A few minutes later he left without knowing for certain whether Paul and his research partner had ever been intimate. Only her cat knew.
Was it infidelity? Was Paul cheating on Amy? What if they were separated, didn’t that make it OK? What if she thought they were unseparating? Wasn’t that a classic motive for murder?
But for whom? The wife or the girlfriend(s)?

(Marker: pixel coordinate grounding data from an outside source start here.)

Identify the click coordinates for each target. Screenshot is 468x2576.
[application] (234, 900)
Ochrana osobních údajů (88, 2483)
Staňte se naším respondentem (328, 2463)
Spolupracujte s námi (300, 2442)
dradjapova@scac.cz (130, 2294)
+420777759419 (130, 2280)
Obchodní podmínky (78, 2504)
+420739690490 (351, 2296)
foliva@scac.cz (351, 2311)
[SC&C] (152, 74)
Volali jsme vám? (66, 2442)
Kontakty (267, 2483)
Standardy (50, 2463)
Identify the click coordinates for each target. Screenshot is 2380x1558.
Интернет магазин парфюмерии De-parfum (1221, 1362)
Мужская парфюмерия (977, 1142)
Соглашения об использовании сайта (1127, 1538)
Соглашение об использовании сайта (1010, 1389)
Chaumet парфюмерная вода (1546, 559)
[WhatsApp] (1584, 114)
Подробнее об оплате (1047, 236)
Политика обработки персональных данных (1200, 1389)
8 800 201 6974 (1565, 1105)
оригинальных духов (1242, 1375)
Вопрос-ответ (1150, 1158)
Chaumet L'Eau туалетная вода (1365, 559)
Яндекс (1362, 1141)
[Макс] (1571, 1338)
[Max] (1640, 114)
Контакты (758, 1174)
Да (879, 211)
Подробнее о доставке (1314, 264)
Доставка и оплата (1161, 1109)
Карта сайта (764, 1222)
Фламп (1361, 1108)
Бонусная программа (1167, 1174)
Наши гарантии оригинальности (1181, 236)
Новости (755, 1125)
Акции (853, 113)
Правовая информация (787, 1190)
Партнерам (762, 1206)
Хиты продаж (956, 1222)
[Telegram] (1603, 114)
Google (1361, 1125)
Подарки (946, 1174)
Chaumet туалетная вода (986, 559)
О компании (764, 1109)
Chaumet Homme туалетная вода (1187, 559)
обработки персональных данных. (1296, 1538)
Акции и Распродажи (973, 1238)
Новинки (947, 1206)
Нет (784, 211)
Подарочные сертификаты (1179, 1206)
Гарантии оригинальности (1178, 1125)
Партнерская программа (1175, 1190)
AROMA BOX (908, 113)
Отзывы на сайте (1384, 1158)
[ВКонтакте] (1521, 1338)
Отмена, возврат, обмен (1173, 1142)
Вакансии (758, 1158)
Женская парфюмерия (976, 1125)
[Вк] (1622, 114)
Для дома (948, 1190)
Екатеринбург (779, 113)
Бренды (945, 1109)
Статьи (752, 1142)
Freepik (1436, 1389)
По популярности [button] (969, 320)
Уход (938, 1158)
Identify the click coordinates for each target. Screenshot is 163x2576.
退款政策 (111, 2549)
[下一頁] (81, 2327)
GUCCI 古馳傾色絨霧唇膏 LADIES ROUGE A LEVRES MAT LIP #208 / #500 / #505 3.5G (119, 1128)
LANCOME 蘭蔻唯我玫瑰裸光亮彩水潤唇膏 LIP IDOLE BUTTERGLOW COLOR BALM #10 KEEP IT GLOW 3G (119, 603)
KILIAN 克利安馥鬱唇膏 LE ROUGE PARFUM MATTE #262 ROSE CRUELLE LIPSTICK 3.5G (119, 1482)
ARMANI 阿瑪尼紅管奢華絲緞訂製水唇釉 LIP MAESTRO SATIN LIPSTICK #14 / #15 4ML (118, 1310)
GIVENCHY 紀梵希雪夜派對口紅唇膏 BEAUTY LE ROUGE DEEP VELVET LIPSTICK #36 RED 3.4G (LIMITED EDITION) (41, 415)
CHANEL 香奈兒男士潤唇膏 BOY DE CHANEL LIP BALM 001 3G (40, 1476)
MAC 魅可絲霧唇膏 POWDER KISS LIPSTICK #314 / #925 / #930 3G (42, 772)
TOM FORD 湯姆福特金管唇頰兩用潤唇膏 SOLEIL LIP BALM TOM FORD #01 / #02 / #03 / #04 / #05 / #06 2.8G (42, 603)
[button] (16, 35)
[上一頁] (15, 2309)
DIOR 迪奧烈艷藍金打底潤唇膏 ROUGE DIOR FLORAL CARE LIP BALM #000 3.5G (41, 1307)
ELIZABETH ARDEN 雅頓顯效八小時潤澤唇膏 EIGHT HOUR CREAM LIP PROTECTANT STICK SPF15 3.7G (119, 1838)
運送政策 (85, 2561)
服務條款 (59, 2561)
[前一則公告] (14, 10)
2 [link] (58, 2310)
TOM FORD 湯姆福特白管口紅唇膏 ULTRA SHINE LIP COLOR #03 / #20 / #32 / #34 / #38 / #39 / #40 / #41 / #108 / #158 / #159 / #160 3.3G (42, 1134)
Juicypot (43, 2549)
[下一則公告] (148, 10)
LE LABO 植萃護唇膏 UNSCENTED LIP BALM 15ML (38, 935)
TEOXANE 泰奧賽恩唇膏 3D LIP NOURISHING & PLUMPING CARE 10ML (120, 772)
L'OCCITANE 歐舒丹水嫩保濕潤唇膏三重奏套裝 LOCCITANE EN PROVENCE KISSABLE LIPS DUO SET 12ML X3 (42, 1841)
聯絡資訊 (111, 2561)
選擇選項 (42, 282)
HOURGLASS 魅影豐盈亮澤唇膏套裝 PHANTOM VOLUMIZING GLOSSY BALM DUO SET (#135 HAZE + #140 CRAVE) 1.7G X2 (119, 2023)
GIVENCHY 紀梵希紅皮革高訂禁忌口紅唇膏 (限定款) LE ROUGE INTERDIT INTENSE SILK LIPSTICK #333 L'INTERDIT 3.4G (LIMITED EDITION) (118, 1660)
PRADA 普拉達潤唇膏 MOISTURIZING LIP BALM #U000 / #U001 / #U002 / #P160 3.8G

‘OK, so we can interview the other girlfriends, if we can track them down,’ Mike said in the coffee shop in which they met to compare notes. ‘And maybe they’ll have the same story or maybe one of them will seem like a murderous psychopath. I’m not sure I’m qualified to spot that. You?’
Edward shook his head. ‘I don’t know what people are thinking. I don’t even know what I think.’ He was picturing his brother-in-law’s life, his newfound freedom. Edward didn’t know if Paul had really considered his marriage a prison. He’d been courting his ex-wife again … or had he just been leading her on while dating women he’d probably fantasized about banging for years?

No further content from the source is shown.